Professor's House

Standing Your Ground in a Marriage

No doubt, marriage is difficult. When we first get married we are so in love that we imagine our partner will bend or lean to agree on everything and anything of importance. Unfortunately we are blinded by the ‘dopamine effect’ and are not actually living in an altruistic world. A few months or years after marriage settles in the dust and dirty remnants of our autonomic self begin seeping back through the cracks of the relationship. This is when we begin to run into trouble. Many of us wonder what in the world we were thinking when we married this person. Others feel helpless and hopeless. These are the time when standing your ground in a marriage becomes every important.

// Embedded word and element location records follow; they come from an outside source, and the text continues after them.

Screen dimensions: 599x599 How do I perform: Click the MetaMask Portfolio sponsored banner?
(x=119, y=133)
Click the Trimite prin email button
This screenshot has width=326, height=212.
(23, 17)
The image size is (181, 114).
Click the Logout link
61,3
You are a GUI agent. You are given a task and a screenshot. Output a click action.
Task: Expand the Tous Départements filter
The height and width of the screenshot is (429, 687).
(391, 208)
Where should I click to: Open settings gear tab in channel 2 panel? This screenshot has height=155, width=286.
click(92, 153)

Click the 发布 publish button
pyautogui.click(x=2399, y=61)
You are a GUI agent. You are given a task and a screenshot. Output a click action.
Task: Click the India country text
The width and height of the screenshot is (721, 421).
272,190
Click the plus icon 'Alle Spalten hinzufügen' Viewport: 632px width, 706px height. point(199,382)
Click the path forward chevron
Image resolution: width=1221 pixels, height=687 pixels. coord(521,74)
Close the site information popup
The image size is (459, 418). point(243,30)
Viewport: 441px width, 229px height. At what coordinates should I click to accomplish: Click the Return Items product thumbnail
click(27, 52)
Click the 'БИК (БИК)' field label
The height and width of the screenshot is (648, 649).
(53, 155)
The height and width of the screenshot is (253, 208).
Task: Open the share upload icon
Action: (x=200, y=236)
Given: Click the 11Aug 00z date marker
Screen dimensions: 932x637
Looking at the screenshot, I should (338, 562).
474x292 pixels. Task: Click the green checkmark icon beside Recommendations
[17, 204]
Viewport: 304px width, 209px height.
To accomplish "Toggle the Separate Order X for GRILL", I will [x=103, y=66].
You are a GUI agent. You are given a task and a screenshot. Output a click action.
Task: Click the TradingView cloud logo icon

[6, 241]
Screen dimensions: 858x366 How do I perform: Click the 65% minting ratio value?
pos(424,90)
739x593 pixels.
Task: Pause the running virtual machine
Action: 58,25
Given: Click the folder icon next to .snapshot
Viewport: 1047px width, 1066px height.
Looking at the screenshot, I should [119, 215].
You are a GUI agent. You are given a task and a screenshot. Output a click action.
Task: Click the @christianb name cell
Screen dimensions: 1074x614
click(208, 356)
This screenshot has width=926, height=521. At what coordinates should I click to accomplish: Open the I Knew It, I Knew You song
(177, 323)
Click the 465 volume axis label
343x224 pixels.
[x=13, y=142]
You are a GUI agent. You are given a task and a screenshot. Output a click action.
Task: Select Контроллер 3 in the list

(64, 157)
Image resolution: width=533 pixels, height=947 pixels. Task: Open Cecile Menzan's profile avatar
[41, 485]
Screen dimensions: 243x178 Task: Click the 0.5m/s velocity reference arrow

Disagreements are bound to arise. Whenever two people live together and begin to face life changing decision and situations there will always be a difference of opinions. Sometimes these differences are due to the way we were raised or preconceived notions of what we feel will and wont work. Other times one person in a marriage is so dead set on being right all the time that they can’t fathom or work out a problem without being so. No matter why they come up, each person has to participate wholly or risk losing a part of them selves. Once lost, resentment will set in and the relationship is forever doomed.

Standing your ground in marriage does not mean that you must insist on being right. It also doesn’t require that every decision in the ebb and flow of live shift our way. But it does mean that we should always be able to speak our mind and have our thoughts heard. Sometimes to be heard, you must listen first and most people don’t react well to being yelled at, intimidated or belittled for their opinion. There is always a happy medium.

Marriage is coupled with wires that are a sure bet to cause fires. Things like our children, the state of our finances, our homes, and our free time all resonate with the possibility to make or break our own personal happiness. Having them threatened by someone else can be frustrating and can make people feel like every little thing is a fight for their life. In a way it is. But once we are married we have to deal with the culmination of everything that our partner is. This translates into often agreeing to disagree. Giving in, or making an agreement premised on the ideals of compromise absolutely goes both ways and never indicates that one partner is not standing their ground. The trick is laying the feelings on the table, finding the compromise that works best and moving on. Without resentment and without compromising who you are as a person.

If we marry someone that drinks then we can or should expect drinking to ensue in our marriage. If we carry a guarded sense that the drinking is morally and incomprehensibly wrong, in truth we shouldn’t marry that person. People do not change much just because they got married. Standing your ground in a marriage would be verbalizing the problem and offering an ultimatum. Fortunately most of marital conflict is not based on things this serious or earth shattering. But both partners must be able to verbalize why and what they feel and which parts of the conflict they are not willing to compromise on. Normally there is plenty of middle ground to reach amicable solutions to problems and both partners can at least feel satiated.

Standing your ground in a marriage also entails remaining true to who you were before you got married. Unfortunately so many of us putting on acts and not really showing the breadth of our rue colors in the dating phase. Married, we feel free to do so. This can cause problems. Each person in a marriage has the right to set certain expectations and rule so to speak about what type of behavior or actions will or won’t be put up with. These rules have nothing to do with controlling what your spouse does, rather communicating things that mean very much to you. For instance, if your husband cusses in front of you and it is disheartening or taken as mean you should be able to verbalize your complaint, explaining why and how you feel and the cussing (at least in your presence) should stop. This is out of respect and love.

Since each person in this world has their own set of things that make them happy or other them there is no real way to know every ones little idiosyncrasies. Marriage brings them out. Marriage is often more about respect than it is love or sex. Respecting another person is a combination of accepting everything about them (whether you agree or not) and allowing them to flourish as a human being. When we fell safe in a marriage it is easy to stand our ground and hold on to the things that we feel are important. When we feel threatened or unsafe, standing our ground often comes across as quite simply a stubborn attempt to be right.

When issues arise, both partners need to take a moment and decide if they are arguing just t win, or if they are arguing because the circumstance calls for the ability to stick up for ourselves. Does this argument threaten self worth or will the end possibly leave one partner with resentment? Or is it simply about a competitive nature? If you are disagreeing about where to plant azaleas or on the right way to do laundry- chances are the argument is really about something else. Neither of these matter much and most people feel quite comfortable maintaining their position. But when the arguments are about things like who controls the money, how to discipline the kids or whose family gets the Christmas visit this year many more emotions are involved. This is when standing your ground comes in handy.

The flip side to learning to stand your ground is that it always shows that you are a person who demands to be respected. It asserts intelligence and security with the relationship. All of us should be in relationships in which we can say whatever comes to mind without worry that our spouse will leave us or do something horrific. Couples that can’t stand their ground out of fear definitely need to seek professional counseling. In a marriage, two equals join together to become a family. When two people are equals, standing your ground in the marriage is just part of a healthy and happy life together.